# Incorrect cpu freq



## abax2000 (Mar 11, 2012)

When not on default multiplier, the multiplier is reported wrongly, and concequently freq is wrong also.
That is for a Q6700.


----------



## JrRacinFan (Mar 11, 2012)

OK, how are you checking cpu frequency? What is reporting?


----------



## Aquinus (Mar 11, 2012)

Give us more information please, your post is rather vague. Maybe what you're trying to do, what you're using for monitoring, and what you're build specs are (might want to add that to your profile.)


----------



## abax2000 (Mar 11, 2012)

CPU-Z reports 6x320=1921
RealTemp reports 9.3x320=2976


----------



## Aquinus (Mar 11, 2012)

abax2000 said:


> CPU-Z reports 6x320=1921
> RealTemp reports 9.3x320=2976



Do you have SpeedStep enabled? If you go into Power Options in Windows and set it to "Performance" do you notice it cranks up to 2.976ghz and when you set it back to balanced it goes to 1.921ghz? It is very possible that your computer is throttling your CPU clock because that is what Intel does to save power when the CPU is idling.

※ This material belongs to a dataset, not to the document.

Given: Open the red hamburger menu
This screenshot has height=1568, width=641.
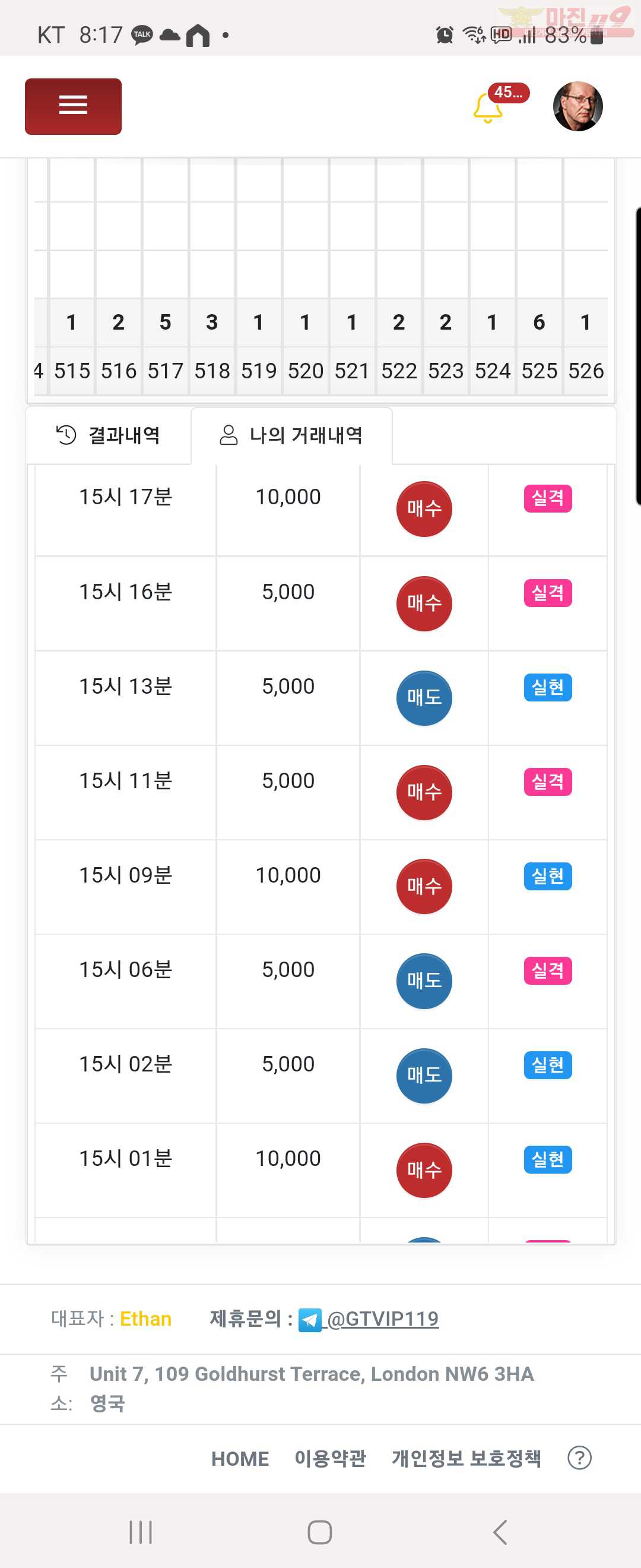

A good example is how my 3820 is at 1.5ghz when it is idling and when I put it under load it goes up to 4.75ghz.


----------



## newtekie1 (Mar 11, 2012)

Yep, speedstep.  Put some load on the CPU, use Prime95 or something, and the speed in CPU-z should be correct.


----------



## Aquinus (Mar 12, 2012)

newtekie1 said:


> Yep, speedstep.  Put some load on the CPU, use Prime95 or something, and the speed in CPU-z should be correct.



Do I hear an echo?


----------



## newtekie1 (Mar 12, 2012)

EchoEchoEchoEchoEchoEchoEcho


----------



## burebista (Mar 12, 2012)

abax2000 said:


> CPU-Z reports 6x320=1921
> RealTemp reports 9.3x320=2976


Maybe it's about the quote below from this post?


			
				CPU-Z said:
			
		

> Of course I admit that CPU-Z is not accurate anymore at idle on latest Intel generations, that is why TMonitor was developped.


----------



## abax2000 (Mar 12, 2012)

1. SpeedStep is in use, so multi fluctuates 6-10 (quite normal)
2. CPU-Z is reporting just fine.
3. I was expecting that RealTemp could also report correctly.


----------



## burebista (Mar 12, 2012)

All I can say is that RealTemp is reporting correctly.


----------



## abax2000 (Mar 12, 2012)

All I can see is that 9.3 multi is certainly not correct.


----------



## unclewebb (Mar 13, 2012)

You are correct.  Your multiplier is being reported incorrectly when your CPU is lightly loaded but the problem isn't with RealTemp.  CPU-Z has been designed for MHz validation purposes and the programmer has chosen consistency over accuracy when lightly loaded.  The multiplier of a CPU can be changing 100 times a second when lightly loaded which most users are not interested in seeing.  It looks a lot nicer to report a steady 6 multiplier even if the real multiplier is bouncing up and down all over the place.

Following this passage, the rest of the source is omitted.